TASK DESCRIPTION: Take every line of the material and reproduce it exactly.
══════
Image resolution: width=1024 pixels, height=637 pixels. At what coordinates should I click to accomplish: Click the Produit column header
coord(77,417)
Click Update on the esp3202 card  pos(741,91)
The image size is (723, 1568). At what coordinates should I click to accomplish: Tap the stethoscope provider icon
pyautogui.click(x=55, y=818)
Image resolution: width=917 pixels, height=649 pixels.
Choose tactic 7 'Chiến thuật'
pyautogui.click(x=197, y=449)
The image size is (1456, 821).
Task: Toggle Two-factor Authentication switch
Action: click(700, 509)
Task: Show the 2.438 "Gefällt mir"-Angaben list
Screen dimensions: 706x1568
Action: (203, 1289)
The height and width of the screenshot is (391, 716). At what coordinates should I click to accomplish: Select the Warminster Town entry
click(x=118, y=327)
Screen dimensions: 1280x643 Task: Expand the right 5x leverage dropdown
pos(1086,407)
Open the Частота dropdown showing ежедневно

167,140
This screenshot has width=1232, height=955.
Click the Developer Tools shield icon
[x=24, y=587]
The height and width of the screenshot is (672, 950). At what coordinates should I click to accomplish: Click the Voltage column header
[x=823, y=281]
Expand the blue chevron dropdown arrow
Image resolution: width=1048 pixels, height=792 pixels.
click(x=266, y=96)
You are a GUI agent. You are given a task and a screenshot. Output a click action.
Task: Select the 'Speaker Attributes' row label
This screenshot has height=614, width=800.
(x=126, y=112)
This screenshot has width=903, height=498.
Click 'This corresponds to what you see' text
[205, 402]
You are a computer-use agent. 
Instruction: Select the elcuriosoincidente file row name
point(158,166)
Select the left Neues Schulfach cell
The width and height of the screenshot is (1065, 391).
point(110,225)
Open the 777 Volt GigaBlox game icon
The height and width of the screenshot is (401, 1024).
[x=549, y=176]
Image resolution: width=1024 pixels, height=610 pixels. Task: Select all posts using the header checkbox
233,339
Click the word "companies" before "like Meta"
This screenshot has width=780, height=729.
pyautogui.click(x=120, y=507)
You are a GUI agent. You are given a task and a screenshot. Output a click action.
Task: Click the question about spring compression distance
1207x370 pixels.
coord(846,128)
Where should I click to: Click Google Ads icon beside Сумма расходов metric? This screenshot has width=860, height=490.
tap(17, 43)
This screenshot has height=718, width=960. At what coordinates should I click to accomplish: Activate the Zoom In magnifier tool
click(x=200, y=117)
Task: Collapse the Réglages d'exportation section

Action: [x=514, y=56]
══════
SOLUTION FOR THIS EXERCISE:
Image resolution: width=1024 pixels, height=637 pixels. At what coordinates should I click to accomplish: Click the Produit column header
coord(77,417)
Click Update on the esp3202 card  pos(741,91)
The image size is (723, 1568). At what coordinates should I click to accomplish: Tap the stethoscope provider icon
pyautogui.click(x=55, y=818)
Image resolution: width=917 pixels, height=649 pixels.
Choose tactic 7 'Chiến thuật'
pyautogui.click(x=197, y=449)
The image size is (1456, 821).
Task: Toggle Two-factor Authentication switch
Action: click(700, 509)
Task: Show the 2.438 "Gefällt mir"-Angaben list
Screen dimensions: 706x1568
Action: (203, 1289)
The height and width of the screenshot is (391, 716). At what coordinates should I click to accomplish: Select the Warminster Town entry
click(x=118, y=327)
Screen dimensions: 1280x643 Task: Expand the right 5x leverage dropdown
pos(1086,407)
Open the Частота dropdown showing ежедневно

167,140
This screenshot has width=1232, height=955.
Click the Developer Tools shield icon
[x=24, y=587]
The height and width of the screenshot is (672, 950). At what coordinates should I click to accomplish: Click the Voltage column header
[x=823, y=281]
Expand the blue chevron dropdown arrow
Image resolution: width=1048 pixels, height=792 pixels.
click(x=266, y=96)
You are a GUI agent. You are given a task and a screenshot. Output a click action.
Task: Select the 'Speaker Attributes' row label
This screenshot has height=614, width=800.
(x=126, y=112)
This screenshot has width=903, height=498.
Click 'This corresponds to what you see' text
[205, 402]
You are a computer-use agent. 
Instruction: Select the elcuriosoincidente file row name
point(158,166)
Select the left Neues Schulfach cell
The width and height of the screenshot is (1065, 391).
point(110,225)
Open the 777 Volt GigaBlox game icon
The height and width of the screenshot is (401, 1024).
[x=549, y=176]
Image resolution: width=1024 pixels, height=610 pixels. Task: Select all posts using the header checkbox
233,339
Click the word "companies" before "like Meta"
This screenshot has width=780, height=729.
pyautogui.click(x=120, y=507)
You are a GUI agent. You are given a task and a screenshot. Output a click action.
Task: Click the question about spring compression distance
1207x370 pixels.
coord(846,128)
Where should I click to: Click Google Ads icon beside Сумма расходов metric? This screenshot has width=860, height=490.
tap(17, 43)
This screenshot has height=718, width=960. At what coordinates should I click to accomplish: Activate the Zoom In magnifier tool
click(x=200, y=117)
Task: Collapse the Réglages d'exportation section

Action: [x=514, y=56]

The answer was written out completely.